TASKS TO COMPLETE →
[1] Translate this sentence from the passage on flash X-ray imaging into Spanish: "Simulation tools can help researchers to use their beam time more efficiently and measure diffraction data at the highest possible quality."
[2] According to the passage on flash X-ray imaging, what resolution is named as the goal?
[3] Rewrite the passage on flash X-ray imaging starting with "1. Introduction" and going on through "et al., 2014).", putting "sample damage" in place of "radiation damage".

SUPPLIED TEXT →
Keywords: femtosecond coherent diffractive imaging; X-ray free-electron lasers; simulation; single-particle imaging; computer programs.
1. Introduction
Flash X-ray imaging (FXI) may become a tool to solve structures down to molecular resolution without the need for crystallization (Neutze et al., 2000; Bergh et al., 2008). By employing femtosecond pulses produced by X-ray free-electron lasers, FXI can outrun radiation damage processes that limit resolution (Chapman et al., 2006). FXI dispenses with image forming lenses and thereby circumvents the difficulty of manufacturing efficient lenses for X-rays (Chapman & Nugent, 2010). Aersosol sample delivery avoids a sample support, which means that the structure can be imaged with practically no background (Bogan et al., 2008; Seibert et al., 2011; Hantke et al., 2014).
For reaching the goal of 3 Å resolution, the Single Particle Imaging Initiative identifies the requirement of simulations that realistically represent the experiment conditions to guide future development (Aquila et al., 2015). It is essential to optimize and harmonize all relevant experimental parameters, such as photon wavelength, illumination profile, camera distance, detector settings, sample density and even sample type. Being able to accurately predict diffraction data facilitates optimization of the experimental setup and helps to provide accurate estimates of the expected data quality. Simulation tools can help researchers to use their beam time more efficiently and measure diffraction data at the highest possible quality.

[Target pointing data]
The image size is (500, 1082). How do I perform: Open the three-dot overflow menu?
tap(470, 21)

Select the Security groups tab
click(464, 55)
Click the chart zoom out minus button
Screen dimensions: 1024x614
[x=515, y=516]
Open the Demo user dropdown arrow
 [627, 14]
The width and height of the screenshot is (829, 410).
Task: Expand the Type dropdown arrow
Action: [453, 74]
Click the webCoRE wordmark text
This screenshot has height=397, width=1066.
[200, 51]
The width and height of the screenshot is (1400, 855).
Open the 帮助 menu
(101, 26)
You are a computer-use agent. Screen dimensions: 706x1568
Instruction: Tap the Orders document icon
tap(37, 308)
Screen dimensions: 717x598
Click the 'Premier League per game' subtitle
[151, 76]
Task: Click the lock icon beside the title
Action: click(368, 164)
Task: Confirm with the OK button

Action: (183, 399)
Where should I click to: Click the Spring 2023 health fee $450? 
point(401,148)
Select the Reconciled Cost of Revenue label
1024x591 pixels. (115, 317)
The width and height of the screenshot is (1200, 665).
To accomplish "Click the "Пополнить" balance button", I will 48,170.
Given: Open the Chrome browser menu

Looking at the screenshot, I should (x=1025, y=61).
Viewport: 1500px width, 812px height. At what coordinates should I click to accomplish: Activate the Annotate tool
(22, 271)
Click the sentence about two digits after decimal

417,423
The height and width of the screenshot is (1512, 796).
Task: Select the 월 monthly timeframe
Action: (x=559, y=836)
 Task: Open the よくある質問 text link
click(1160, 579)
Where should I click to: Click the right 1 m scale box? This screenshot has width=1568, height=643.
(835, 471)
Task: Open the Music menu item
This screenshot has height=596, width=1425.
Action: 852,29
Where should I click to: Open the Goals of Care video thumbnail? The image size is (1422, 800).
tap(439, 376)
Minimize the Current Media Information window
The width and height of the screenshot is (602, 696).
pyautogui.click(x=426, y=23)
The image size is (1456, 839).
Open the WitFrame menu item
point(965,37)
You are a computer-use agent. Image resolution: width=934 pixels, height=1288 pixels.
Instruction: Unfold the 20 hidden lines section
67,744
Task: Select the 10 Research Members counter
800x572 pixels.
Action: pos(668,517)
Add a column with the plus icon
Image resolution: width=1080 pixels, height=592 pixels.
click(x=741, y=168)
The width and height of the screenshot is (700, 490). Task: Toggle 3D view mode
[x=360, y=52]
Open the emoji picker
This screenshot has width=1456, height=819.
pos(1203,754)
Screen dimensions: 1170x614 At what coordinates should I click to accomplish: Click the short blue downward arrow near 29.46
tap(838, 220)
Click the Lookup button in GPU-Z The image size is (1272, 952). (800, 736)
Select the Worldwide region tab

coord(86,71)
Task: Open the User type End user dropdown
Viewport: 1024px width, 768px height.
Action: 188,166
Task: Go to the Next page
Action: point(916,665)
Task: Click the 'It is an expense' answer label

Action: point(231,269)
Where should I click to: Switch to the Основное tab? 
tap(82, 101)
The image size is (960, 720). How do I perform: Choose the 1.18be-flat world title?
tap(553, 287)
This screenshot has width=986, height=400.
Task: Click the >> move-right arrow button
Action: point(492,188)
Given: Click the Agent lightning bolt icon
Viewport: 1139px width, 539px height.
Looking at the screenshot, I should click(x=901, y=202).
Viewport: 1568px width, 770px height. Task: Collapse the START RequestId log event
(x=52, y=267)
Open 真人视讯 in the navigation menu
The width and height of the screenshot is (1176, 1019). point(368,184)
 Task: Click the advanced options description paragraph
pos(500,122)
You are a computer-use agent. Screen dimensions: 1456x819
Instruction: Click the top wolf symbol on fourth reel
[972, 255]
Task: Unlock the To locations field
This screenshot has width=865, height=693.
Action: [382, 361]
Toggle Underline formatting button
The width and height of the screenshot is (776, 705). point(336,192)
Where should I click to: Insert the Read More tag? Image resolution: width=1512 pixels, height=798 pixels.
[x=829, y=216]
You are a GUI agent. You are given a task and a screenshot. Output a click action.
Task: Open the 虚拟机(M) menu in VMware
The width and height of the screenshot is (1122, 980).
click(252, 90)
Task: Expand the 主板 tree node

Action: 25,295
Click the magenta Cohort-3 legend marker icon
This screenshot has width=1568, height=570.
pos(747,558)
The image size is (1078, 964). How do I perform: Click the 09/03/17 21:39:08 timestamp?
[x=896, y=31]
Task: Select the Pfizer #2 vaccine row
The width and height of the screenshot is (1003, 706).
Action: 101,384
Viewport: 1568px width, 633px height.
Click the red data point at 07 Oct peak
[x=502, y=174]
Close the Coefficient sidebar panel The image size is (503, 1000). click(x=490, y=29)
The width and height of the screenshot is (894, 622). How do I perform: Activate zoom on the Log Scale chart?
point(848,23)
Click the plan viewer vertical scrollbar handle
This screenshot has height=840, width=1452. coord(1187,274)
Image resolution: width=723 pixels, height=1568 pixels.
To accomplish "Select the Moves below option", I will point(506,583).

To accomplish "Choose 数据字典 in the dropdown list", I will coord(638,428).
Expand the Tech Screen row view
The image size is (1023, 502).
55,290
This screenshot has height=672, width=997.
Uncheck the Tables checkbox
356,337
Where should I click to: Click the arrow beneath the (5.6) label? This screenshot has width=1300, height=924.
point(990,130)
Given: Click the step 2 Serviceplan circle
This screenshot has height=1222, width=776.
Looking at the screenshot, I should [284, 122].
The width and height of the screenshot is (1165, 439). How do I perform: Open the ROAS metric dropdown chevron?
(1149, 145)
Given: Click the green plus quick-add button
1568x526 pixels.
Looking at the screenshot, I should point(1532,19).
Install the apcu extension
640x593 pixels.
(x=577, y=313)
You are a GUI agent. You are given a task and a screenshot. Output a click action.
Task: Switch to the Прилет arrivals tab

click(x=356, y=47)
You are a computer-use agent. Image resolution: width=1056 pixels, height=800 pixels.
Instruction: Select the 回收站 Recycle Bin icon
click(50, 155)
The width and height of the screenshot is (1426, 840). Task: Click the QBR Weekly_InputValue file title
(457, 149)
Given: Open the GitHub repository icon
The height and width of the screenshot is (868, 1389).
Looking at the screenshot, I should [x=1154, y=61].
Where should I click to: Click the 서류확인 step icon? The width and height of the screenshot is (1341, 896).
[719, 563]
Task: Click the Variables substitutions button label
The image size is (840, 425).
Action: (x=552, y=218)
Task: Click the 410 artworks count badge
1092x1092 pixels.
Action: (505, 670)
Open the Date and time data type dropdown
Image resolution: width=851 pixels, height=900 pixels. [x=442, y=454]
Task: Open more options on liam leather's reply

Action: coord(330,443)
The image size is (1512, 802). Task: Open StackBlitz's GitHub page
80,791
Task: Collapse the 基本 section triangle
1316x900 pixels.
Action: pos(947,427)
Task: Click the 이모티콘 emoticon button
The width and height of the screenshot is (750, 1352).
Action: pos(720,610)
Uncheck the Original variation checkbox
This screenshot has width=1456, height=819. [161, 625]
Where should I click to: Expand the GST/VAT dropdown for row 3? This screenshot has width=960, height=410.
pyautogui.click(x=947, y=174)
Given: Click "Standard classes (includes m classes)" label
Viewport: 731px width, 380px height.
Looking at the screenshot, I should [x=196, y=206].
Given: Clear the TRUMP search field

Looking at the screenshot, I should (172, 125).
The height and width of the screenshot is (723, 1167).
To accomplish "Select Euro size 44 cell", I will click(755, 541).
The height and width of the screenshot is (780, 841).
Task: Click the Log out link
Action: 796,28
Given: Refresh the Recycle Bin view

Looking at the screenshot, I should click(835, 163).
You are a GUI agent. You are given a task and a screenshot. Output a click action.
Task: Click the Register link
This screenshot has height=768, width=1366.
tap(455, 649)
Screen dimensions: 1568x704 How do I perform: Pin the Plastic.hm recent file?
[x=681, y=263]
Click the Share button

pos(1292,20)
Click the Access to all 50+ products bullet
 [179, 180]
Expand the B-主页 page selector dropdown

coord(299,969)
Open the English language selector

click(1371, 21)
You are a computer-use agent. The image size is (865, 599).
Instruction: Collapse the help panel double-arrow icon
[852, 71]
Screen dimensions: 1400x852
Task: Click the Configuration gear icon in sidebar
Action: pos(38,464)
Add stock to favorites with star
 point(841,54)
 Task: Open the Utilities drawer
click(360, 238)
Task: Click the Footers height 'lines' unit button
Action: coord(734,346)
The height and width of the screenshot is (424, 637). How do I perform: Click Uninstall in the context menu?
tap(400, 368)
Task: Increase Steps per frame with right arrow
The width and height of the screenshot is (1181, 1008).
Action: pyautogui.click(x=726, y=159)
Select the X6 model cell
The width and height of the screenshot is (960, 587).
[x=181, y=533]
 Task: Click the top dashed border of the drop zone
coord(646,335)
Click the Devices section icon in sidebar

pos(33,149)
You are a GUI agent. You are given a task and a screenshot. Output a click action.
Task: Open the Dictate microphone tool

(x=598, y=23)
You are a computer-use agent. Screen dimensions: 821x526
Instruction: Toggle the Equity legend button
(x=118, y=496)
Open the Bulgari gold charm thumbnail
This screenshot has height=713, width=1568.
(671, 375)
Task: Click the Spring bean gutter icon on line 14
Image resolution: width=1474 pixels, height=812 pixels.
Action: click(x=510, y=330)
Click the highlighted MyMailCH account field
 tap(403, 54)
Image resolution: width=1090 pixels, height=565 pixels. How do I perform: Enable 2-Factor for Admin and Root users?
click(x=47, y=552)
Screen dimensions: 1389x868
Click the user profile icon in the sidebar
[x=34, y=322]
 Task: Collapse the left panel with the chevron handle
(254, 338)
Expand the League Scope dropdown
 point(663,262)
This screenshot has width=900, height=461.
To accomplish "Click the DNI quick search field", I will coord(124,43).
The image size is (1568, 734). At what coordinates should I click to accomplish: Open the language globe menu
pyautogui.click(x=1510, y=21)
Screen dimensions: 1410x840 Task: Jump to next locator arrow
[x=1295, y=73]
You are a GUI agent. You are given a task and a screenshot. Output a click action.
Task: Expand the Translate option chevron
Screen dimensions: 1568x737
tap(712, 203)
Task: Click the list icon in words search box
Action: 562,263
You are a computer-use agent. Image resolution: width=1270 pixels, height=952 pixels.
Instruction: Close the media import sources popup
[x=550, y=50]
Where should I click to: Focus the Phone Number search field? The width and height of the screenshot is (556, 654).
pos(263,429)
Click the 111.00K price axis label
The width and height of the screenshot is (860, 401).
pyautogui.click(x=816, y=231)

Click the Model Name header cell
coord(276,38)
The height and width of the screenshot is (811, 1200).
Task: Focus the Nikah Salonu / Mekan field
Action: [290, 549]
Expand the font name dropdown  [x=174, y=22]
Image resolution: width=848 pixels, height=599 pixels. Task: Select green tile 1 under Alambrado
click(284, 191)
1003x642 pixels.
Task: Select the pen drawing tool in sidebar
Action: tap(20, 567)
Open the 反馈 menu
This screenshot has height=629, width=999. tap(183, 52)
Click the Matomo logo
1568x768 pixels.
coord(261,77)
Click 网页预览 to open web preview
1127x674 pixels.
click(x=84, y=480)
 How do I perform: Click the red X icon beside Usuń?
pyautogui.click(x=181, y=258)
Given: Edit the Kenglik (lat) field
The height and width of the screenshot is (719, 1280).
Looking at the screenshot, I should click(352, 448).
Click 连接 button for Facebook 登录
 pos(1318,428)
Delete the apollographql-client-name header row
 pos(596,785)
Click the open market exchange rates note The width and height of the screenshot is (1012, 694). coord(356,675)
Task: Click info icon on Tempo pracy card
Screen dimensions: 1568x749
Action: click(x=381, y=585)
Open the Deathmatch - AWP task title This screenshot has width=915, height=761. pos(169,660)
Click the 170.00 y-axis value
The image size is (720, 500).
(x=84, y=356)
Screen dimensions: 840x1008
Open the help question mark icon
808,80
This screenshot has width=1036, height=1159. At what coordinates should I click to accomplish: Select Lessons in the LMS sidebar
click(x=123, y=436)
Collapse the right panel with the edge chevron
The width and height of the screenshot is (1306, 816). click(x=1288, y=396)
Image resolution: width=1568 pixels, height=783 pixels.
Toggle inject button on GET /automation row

SOLUTIONS PER TASK →
[1] Las herramientas de simulación pueden ayudar a los investigadores a usar su tiempo de haz de manera más eficiente y a medir datos de difracción con la mayor calidad posible.

[2] 3 Å resolution.

[3]
1. Introduction
Flash X-ray imaging (FXI) may become a tool to solve structures down to molecular resolution without the need for crystallization (Neutze et al., 2000; Bergh et al., 2008). By employing femtosecond pulses produced by X-ray free-electron lasers, FXI can outrun sample damage processes that limit resolution (Chapman et al., 2006). FXI dispenses with image forming lenses and thereby circumvents the difficulty of manufacturing efficient lenses for X-rays (Chapman & Nugent, 2010). Aersosol sample delivery avoids a sample support, which means that the structure can be imaged with practically no background (Bogan et al., 2008; Seibert et al., 2011; Hantke et al., 2014).